##### RECORDS SUPPLIED

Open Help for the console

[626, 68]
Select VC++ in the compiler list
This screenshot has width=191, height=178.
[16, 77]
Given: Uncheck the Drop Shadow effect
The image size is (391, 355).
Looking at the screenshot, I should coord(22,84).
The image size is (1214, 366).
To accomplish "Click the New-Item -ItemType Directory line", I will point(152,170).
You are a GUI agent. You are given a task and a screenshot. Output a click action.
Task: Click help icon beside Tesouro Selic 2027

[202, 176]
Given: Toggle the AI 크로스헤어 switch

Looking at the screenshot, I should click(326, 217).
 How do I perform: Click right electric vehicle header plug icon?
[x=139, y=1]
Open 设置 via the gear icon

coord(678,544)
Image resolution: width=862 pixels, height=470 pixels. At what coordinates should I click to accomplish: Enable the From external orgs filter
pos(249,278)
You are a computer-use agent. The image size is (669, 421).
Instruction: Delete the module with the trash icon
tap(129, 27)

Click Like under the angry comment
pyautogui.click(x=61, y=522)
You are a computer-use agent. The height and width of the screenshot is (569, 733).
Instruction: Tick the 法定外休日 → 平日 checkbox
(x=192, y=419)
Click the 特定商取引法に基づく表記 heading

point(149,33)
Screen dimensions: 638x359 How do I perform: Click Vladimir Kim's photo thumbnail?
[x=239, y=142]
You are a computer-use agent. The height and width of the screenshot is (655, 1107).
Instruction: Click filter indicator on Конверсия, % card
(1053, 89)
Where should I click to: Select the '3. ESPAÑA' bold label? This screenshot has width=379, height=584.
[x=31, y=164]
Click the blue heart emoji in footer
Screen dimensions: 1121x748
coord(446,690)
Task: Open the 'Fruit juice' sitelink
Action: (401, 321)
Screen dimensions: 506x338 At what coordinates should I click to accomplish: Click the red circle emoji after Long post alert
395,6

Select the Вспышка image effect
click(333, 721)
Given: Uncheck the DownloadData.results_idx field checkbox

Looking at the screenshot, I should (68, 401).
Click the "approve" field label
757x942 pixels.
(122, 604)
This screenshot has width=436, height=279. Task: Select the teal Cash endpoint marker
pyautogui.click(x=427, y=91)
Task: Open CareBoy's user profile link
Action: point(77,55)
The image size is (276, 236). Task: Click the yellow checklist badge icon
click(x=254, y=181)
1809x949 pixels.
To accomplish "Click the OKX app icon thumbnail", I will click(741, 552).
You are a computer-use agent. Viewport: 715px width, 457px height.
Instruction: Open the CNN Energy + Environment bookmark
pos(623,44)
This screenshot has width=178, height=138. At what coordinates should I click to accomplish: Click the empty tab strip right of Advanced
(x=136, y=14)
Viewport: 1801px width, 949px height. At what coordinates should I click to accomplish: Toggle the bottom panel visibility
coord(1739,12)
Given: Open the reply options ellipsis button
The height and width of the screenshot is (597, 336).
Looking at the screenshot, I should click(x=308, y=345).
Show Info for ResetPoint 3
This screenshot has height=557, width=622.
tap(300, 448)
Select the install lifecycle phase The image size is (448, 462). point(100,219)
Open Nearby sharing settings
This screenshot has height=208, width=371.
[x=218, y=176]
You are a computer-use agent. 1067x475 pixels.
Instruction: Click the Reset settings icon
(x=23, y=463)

##########

PROBLEM:
The lines above, from the first through the one containing "You are a computer-use agent. The image", must be restated word for word, with nothing added.

RESPONSE:
Open Help for the console

[626, 68]
Select VC++ in the compiler list
This screenshot has width=191, height=178.
[16, 77]
Given: Uncheck the Drop Shadow effect
The image size is (391, 355).
Looking at the screenshot, I should coord(22,84).
The image size is (1214, 366).
To accomplish "Click the New-Item -ItemType Directory line", I will point(152,170).
You are a GUI agent. You are given a task and a screenshot. Output a click action.
Task: Click help icon beside Tesouro Selic 2027

[202, 176]
Given: Toggle the AI 크로스헤어 switch

Looking at the screenshot, I should click(326, 217).
 How do I perform: Click right electric vehicle header plug icon?
[x=139, y=1]
Open 设置 via the gear icon

coord(678,544)
Image resolution: width=862 pixels, height=470 pixels. At what coordinates should I click to accomplish: Enable the From external orgs filter
pos(249,278)
You are a computer-use agent. The image size is (669, 421).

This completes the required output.